- [What you are asked to do]: Pick out each line with the word "Select" from the material that follows.

- [Extracted information]:
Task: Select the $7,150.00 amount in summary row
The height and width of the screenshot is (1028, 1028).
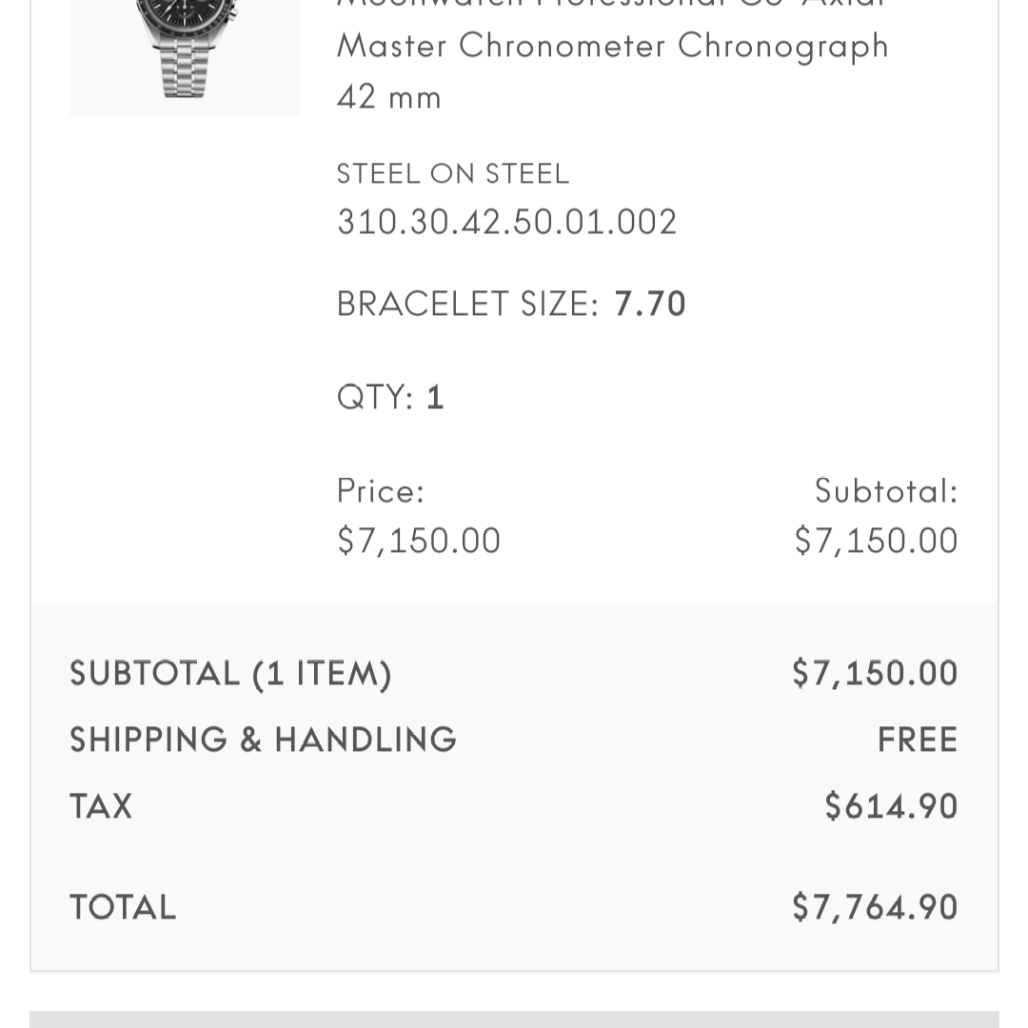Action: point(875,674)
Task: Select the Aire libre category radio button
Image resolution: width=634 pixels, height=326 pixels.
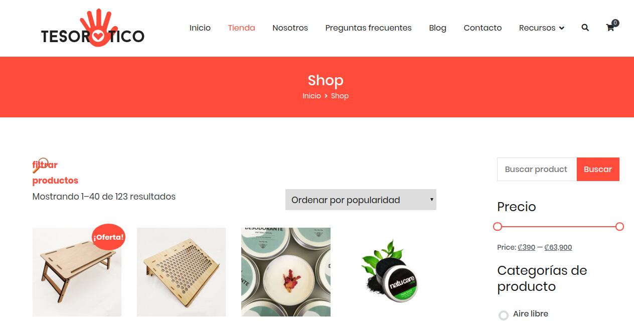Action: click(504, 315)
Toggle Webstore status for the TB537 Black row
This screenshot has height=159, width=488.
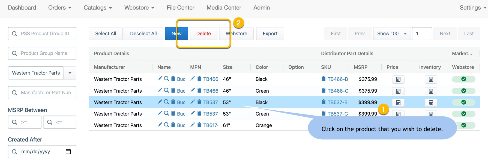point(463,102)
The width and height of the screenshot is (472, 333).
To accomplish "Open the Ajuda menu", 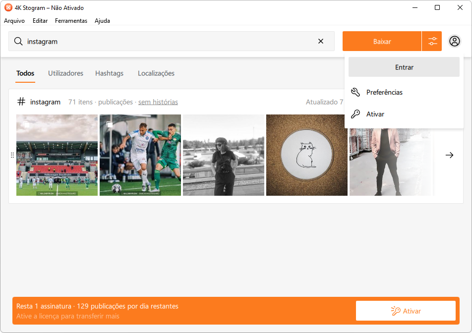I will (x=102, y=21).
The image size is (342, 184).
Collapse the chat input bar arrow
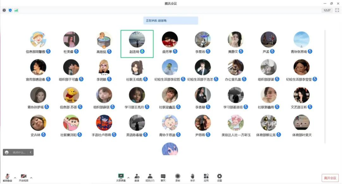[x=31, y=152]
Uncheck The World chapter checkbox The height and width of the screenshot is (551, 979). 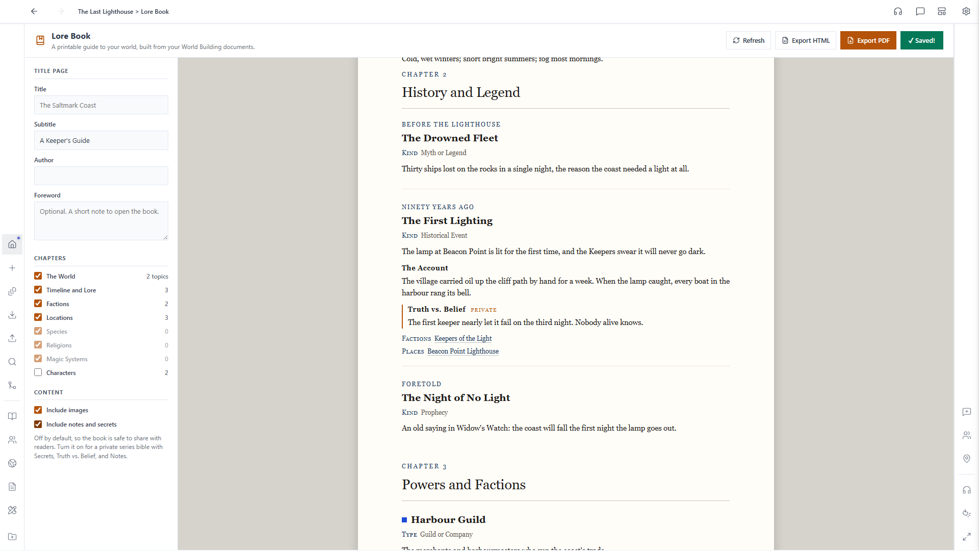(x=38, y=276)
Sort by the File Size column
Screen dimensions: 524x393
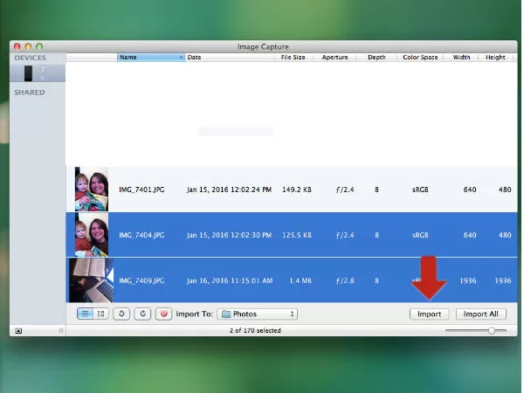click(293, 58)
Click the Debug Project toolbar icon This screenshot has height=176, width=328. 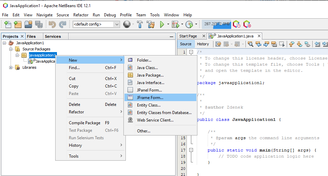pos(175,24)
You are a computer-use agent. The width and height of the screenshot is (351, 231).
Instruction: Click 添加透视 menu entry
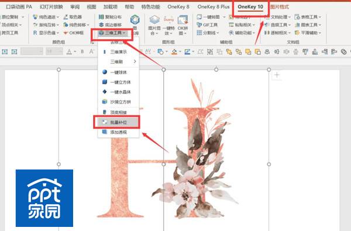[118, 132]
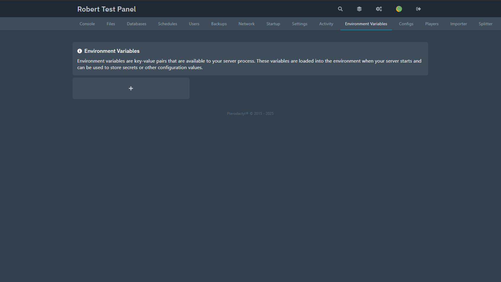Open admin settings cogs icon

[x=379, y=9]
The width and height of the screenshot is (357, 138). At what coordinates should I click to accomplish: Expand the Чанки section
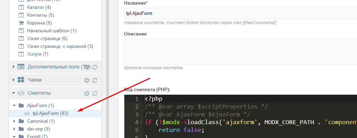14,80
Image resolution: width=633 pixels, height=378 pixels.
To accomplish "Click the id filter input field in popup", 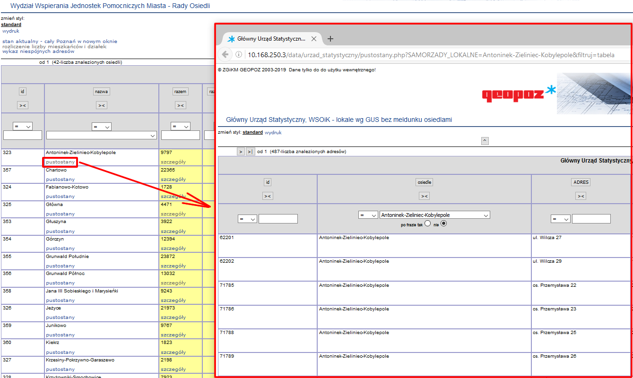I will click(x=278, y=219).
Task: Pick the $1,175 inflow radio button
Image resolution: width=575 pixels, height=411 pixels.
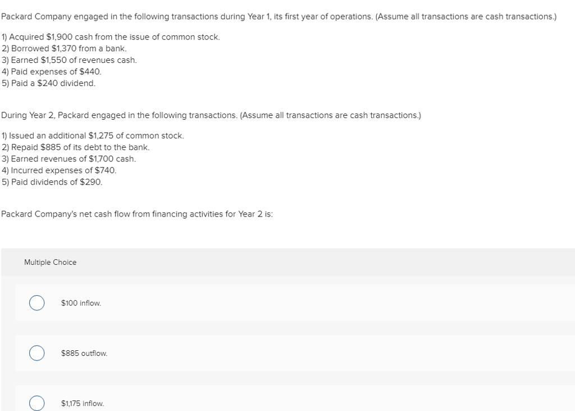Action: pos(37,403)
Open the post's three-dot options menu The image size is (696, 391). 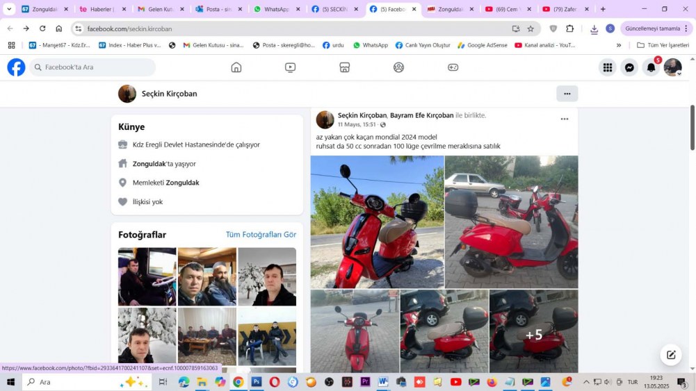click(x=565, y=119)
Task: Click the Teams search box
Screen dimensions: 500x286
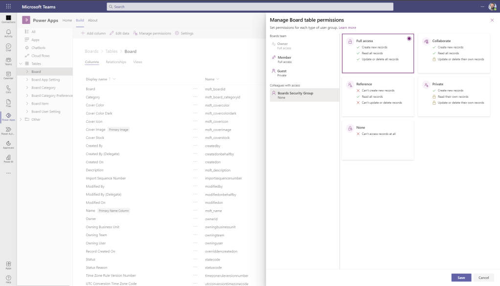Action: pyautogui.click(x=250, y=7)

==

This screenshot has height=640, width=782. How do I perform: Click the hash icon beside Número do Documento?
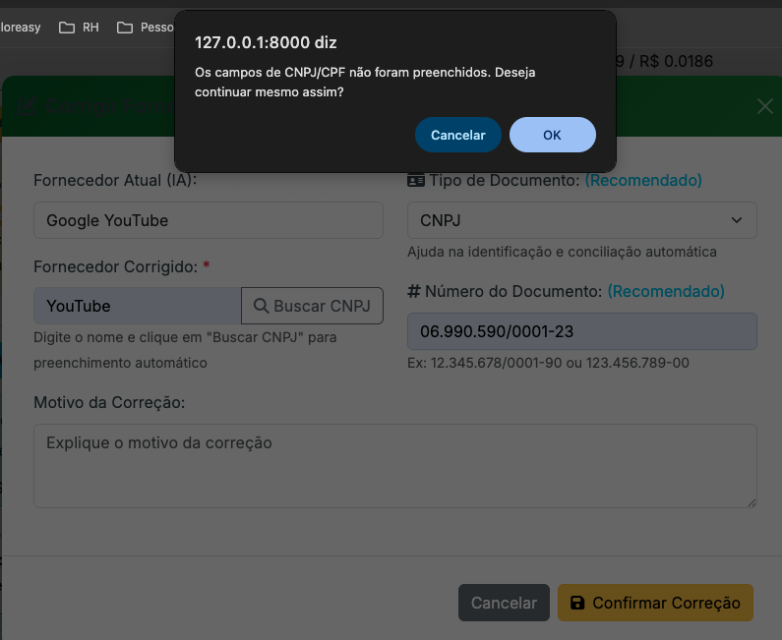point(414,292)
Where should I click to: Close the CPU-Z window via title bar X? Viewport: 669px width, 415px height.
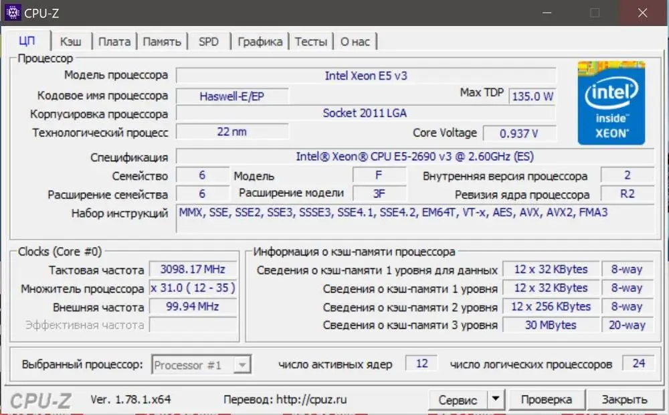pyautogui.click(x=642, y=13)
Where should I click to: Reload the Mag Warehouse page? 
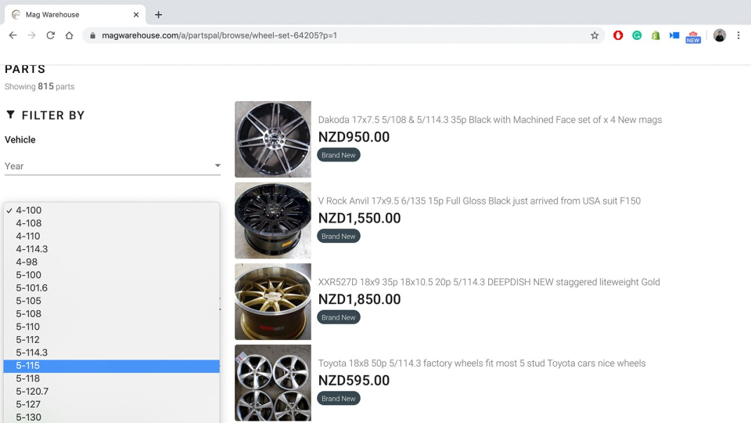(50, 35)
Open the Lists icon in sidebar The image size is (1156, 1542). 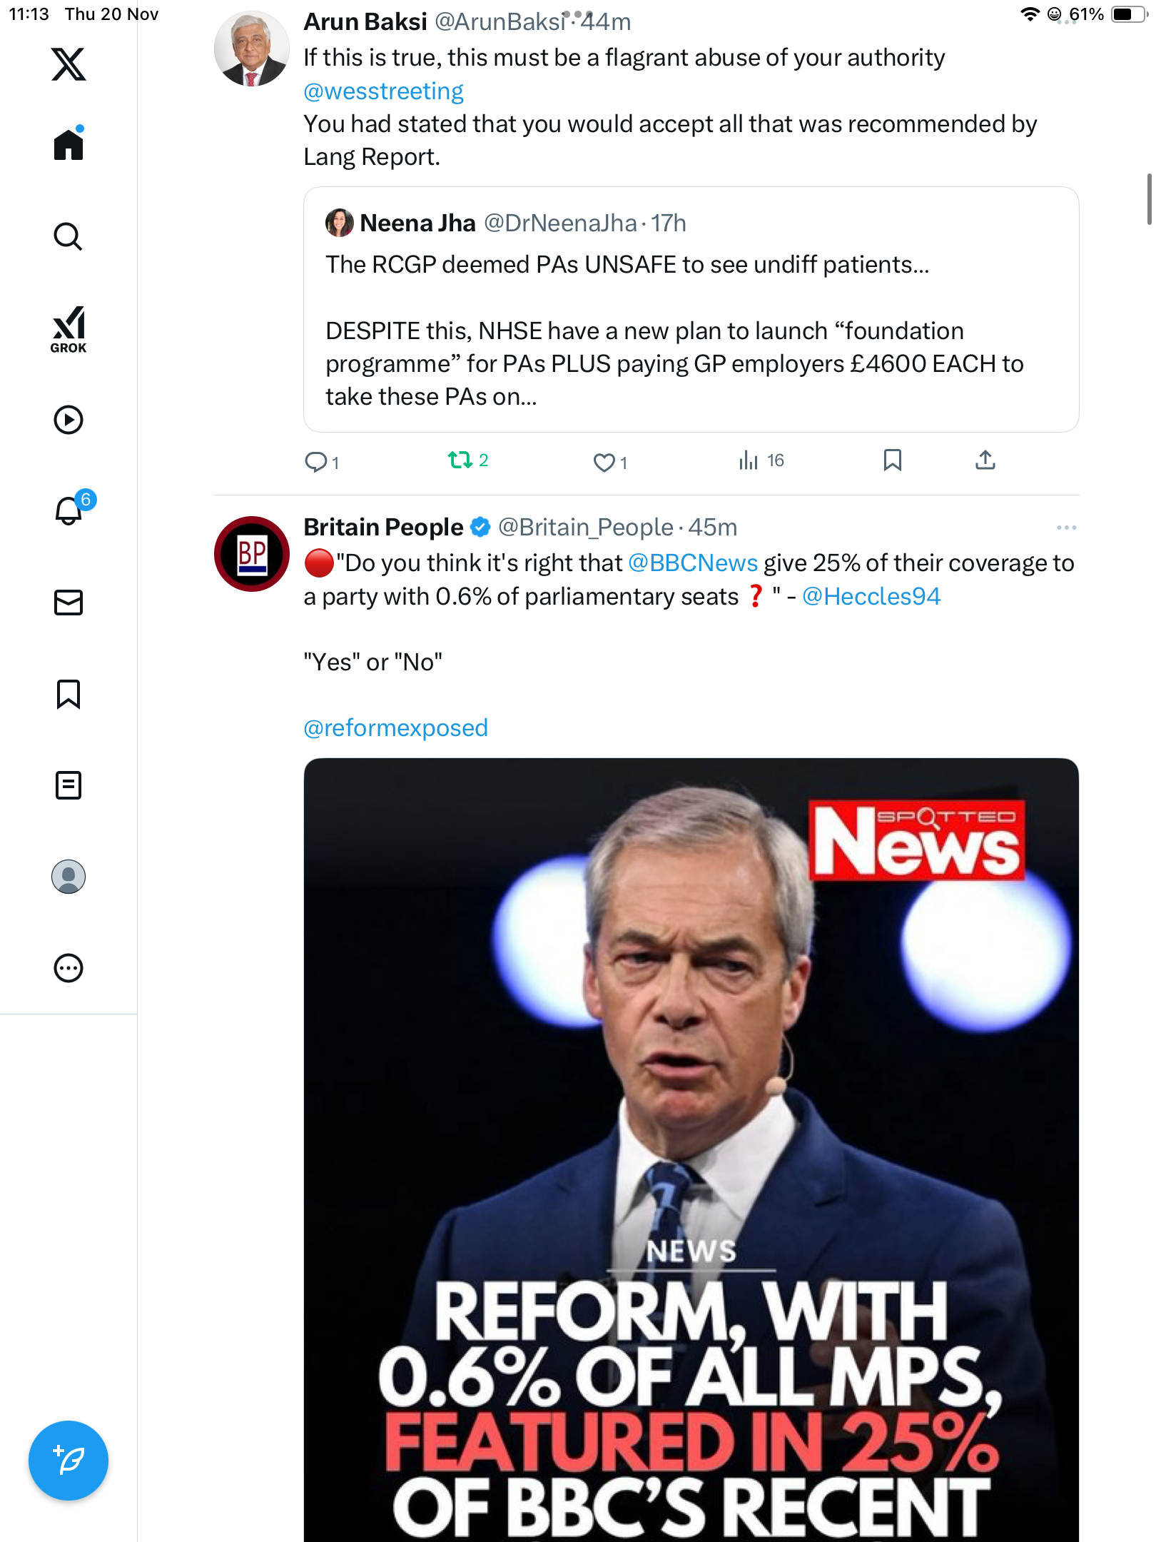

- [Written reply]:
Task: Select the $7,150.00 amount in summary row
Task: Select the Aire libre category radio button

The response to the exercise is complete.